#### EXERCISE INSTRUCTIONS:
Bring together all lines of the material below that contain the string "item".

#### MATERIAL FOR THIS TASK:
- Opening Delimiter -

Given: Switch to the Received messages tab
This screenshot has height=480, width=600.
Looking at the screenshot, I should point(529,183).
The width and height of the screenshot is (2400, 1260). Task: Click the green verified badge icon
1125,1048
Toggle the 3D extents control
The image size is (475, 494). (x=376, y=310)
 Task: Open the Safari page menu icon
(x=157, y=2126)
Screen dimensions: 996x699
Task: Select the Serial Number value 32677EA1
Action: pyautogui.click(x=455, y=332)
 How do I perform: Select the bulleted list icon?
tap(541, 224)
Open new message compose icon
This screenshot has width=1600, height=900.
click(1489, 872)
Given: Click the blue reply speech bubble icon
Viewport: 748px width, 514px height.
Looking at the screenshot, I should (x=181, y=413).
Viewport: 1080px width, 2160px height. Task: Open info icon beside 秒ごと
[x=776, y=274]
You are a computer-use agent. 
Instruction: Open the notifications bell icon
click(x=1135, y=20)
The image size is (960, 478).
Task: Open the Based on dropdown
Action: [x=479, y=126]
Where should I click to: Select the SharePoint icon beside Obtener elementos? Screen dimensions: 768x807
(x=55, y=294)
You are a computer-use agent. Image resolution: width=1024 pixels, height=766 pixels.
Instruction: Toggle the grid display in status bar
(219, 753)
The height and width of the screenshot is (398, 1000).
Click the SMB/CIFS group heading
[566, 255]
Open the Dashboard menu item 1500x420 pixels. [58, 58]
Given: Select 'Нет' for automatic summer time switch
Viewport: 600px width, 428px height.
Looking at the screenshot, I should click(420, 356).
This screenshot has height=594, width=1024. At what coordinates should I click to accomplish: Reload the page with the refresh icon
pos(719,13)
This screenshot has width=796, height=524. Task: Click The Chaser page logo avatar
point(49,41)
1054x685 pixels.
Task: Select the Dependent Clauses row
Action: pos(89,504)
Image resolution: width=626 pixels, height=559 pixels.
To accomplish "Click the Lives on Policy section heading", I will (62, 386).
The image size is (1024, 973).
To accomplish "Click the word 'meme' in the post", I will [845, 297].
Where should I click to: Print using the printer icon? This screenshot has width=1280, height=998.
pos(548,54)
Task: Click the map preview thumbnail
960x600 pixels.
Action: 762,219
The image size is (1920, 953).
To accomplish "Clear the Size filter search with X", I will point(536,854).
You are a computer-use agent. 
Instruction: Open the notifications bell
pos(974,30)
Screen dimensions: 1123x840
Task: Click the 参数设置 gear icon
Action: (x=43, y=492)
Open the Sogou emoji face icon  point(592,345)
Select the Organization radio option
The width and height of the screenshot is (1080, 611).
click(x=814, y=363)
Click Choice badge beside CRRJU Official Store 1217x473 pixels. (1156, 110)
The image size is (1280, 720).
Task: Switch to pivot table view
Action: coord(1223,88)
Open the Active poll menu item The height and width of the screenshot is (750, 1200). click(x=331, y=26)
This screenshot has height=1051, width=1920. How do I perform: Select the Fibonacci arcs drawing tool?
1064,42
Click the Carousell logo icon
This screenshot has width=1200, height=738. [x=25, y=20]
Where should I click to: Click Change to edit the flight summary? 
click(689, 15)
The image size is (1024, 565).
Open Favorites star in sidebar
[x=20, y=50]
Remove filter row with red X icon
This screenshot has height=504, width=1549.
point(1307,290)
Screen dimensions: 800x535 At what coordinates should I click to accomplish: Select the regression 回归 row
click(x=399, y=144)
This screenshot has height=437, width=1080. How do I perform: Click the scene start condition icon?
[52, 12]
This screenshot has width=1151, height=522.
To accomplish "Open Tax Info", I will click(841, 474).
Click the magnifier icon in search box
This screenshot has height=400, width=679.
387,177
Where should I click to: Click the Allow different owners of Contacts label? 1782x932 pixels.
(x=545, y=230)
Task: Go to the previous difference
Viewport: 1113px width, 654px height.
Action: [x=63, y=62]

- Closing Delimiter -

#### SOLUTION FOR THIS EXERCISE:
Open the Dashboard menu item 1500x420 pixels. [58, 58]
Open the Active poll menu item The height and width of the screenshot is (750, 1200). click(x=331, y=26)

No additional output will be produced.